A Computer Modelling Approach To Evaluate the Accuracy of Microsatellite Markers for Classification of Recurrent Infections during Routine Monitoring of Antimalarial Drug Efficacy

Abstract

Antimalarial drugs have long half-lives, so clinical trials to monitor their efficacy require long periods of follow-up to capture drug failure that may become patent only weeks after treatment. Reinfections often occur during follow-up, so robust methods of distinguishing drug failures (recrudescence) from emerging new infections are needed to produce accurate failure rate estimates. Molecular correction aims to achieve this by comparing the genotype of a patient's pretreatment (initial) blood sample with that of any infection that occurs during follow-up, with matching genotypes indicating drug failure. We use an in silico approach to show that the widely used match-counting method of molecular correction with microsatellite markers is likely to be highly unreliable and may lead to gross under- or overestimates of the true failure rates, depending on the choice of matching criterion. A Bayesian algorithm for molecular correction was previously developed and utilized for analysis of in vivo efficacy trials. We validated this algorithm using in silico data and showed it had high specificity and generated accurate failure rate estimates. This conclusion was robust for multiple drugs, different levels of drug failure rates, different levels of transmission intensity in the study sites, and microsatellite genetic diversity. The Bayesian algorithm was inherently unable to accurately identify low-density recrudescence that occurred in a small number of patients, but this did not appear to compromise its utility as a highly effective molecular correction method for analyzing microsatellite genotypes. Strong consideration should be given to using Bayesian methodology to obtain accurate failure rate estimates during routine monitoring trials of antimalarial efficacy that use microsatellite markers.

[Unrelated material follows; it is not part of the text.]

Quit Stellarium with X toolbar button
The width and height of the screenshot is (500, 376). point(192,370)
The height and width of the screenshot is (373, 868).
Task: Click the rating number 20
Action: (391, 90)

Keywords: Bayesian; efficacy; malaria; microsatellite; molecular correction; recrudescence; reinfection; resistance; therapeutic efficacy study.

FIG 1

Failure rate estimates obtained using the match-counting algorithm and the Bayesian analysis algorithm for failing AR-LF therapy under low-, medium-, and high-transmission scenarios. The true failure rate is denoted in each plot by a horizontal gray line. For the match-counting algorithm, the threshold for the number of matching loci at which a recurrence was classified as a recrudescence varied between 2 and 7. For the Bayesian analysis, the cutoff for posterior probability at which a recurrence was classified as a recrudescence varied between ≥0.1 and ≥0.9.

FIG 2

Failure rate estimates obtained using the match-counting algorithm and the Bayesian analysis algorithm for nonfailing AR-LF therapy under low-, medium-, and high-transmission scenarios. The true failure rate is denoted in each plot by a horizontal gray line. For the match-counting algorithm, the threshold for the number of matches at which a recurrence was classified as a recrudescence varied between 2 and 7. For the Bayesian analysis, the cutoff for posterior probability at which a recurrence was classified as a recrudescence varied between ≥0.1 and ≥0.9.

FIG 3

ROC curves showing the diagnostic ability of the Bayesian analysis method for 3 scenarios of transmission intensity for nonfailing and failing AR-LF therapy. ROC curves and AUC are shown for all recrudescence and for high-density recrudescence. A high-density recrudescence was defined as explained in the text.

FIG 4

Distributions of the posterior probabilities of recrudescence estimated by the Bayesian algorithm for 3 scenarios of transmission intensity for nonfailing and failing AR-LF therapy. A high-density recrudescence was defined as explained in the text.

FIG 5

Contour plot of the posterior probability of recrudescence estimated by the Bayesian algorithm as a function of the density of recrudescent clones (i.e., the proportion of recrudescent clones in the total recurrent infection biomass) in the initial sample and the recurrent sample. The plot shows the combined data from all 6 scenarios modeled for AR-LF. Each contour line indicates the posterior probability of recrudescence, and the areas between the lines represent the numbers of recurrent infections in the population with those posterior probabilities.